That's the observation of a new study by researchers from
the Fred Hutchinson Cancer Center in Seattle, along with
colleagues at the National Cancer Institute, the University
of New Mexico and the University of Southern California.
Their report appears in a recent issue of Cancer.
The new research explores how even women who were diligent
about working out before they were diagnosed with breast
cancer appear to let their routines slide after the disease
strikes.
"Most notable were the decreases in activity among
women who underwent surgery as well as chemotherapy and
radiation therapy, as well as the women who were obese or
overweight prior to diagnosis," says study author Melinda
Irwin, currently an assistant professor in the department
of epidemiology and public health at Yale School of Medicine.
The findings are important, says Irwin, because previous
studies show a lack of activity leads to weight gain, which
then increases the risk of cancer recurrence. This is particularly
true if women are overweight when they are diagnosed.
"If a woman is already overweight or obese when diagnosed
with breast cancer, the chance of having a recurrence within
five years is twofold over lean women, and the chance of
dying from breast cancer, over a 10-year period, is 60 percent
greater than lean women," Irwin says.
For breast cancer surgeon Dr. Jeanne Petrek, the study offers
an interesting observation. However, its real value may
not be realized until the women are followed and their cancer
prognosis can be linked to activity levels, she says.
"This is an early result, and it just tells us what
happened in the early months following diagnosis and treatment.
But what it doesn't tell us is whether these women were
able to lose the weight they gained, whether they regained
physical activity in one or two years, and if they did,
what would that mean to their prognosis," says Petrek,
director of the surgical program at Memorial Sloan-Kettering
Cancer Center in New York City.
"These are the kinds of questions that must be answered
before this finding has true relevance," she adds.
The study involved 865 women diagnosed with breast cancer
within the previous four to 12 months. Each woman was asked
to recall how much she exercised in the year before her
breast cancer diagnosis, and how much she did in the previous
month, after diagnosis and treatment.
Researchers also investigated whether the level of activity
could be associated with the severity of their disease,
the type of treatment they received, as well as their age
and their body mass index -- a measurement of total body
fat.
The result: On average, each woman reported a two-hour weekly
decrease in activity from what they did before diagnosis.
Further, those who received the most dramatic treatments
-- surgery, combined with radiation and chemotherapy --
saw the greatest decline in exercise, with 50 percent less
activity than before their diagnosis. Women who had surgery
alone saw only a 24 percent drop in activity after breast
cancer.
The group who saw the greatest decrease in post-cancer activity
-- regardless of the type of treatment they received --
were obese women, who did 41 percent less exercise. Women
who were simply overweight were 36 percent less active,
while lean women did 24 percent less activity.

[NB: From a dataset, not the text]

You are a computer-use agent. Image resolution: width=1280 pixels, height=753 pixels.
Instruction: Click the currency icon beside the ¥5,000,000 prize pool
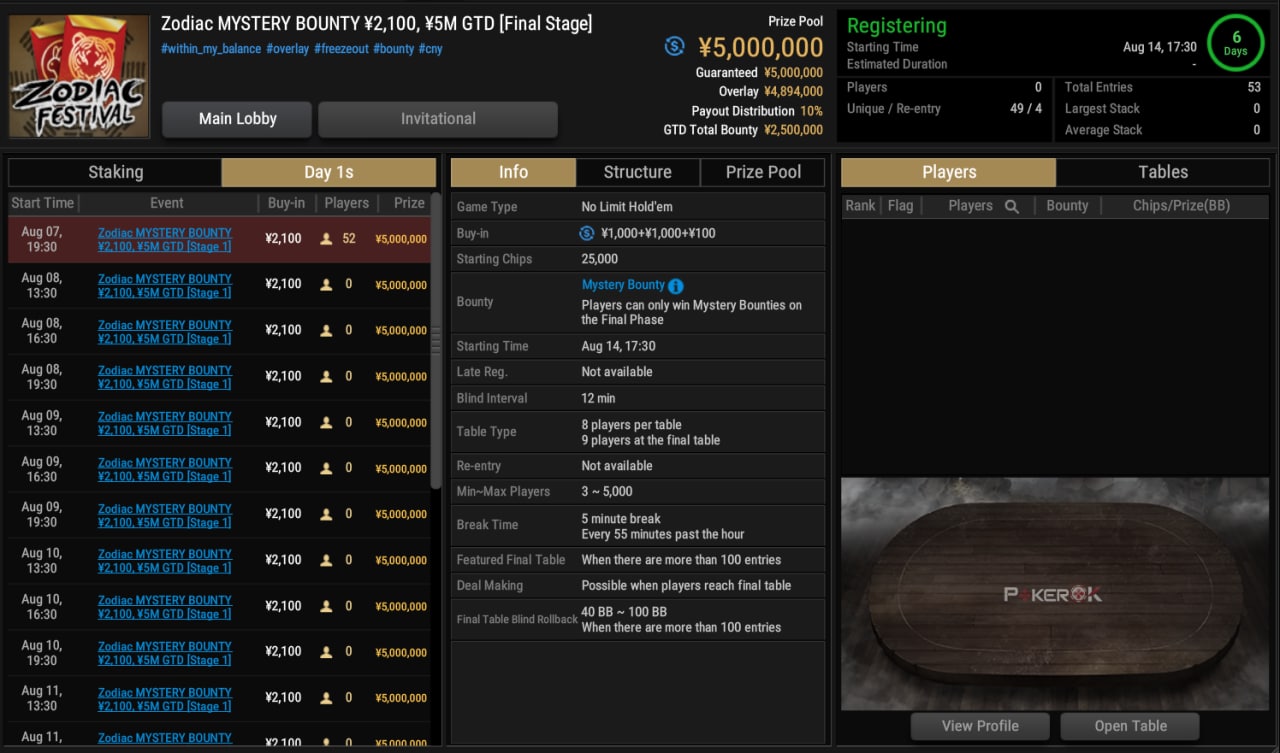coord(675,46)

Although many of the women cited nausea and fatigue as the
reason behind their lack of exercise, Irwin says that, ironically,
it is physical activity that can do the most to relieve
those symptoms.
"Any exercise intervention after a cancer diagnosis
shows significant improvement in fatigue and nausea and
overall quality of life, including depression," Irwin
says. "If a woman didn't exercise before being diagnosed,
she should be counseled on the importance of starting an
exercise program after treatment; if she exercised before,
it's important that levels don't decrease after cancer."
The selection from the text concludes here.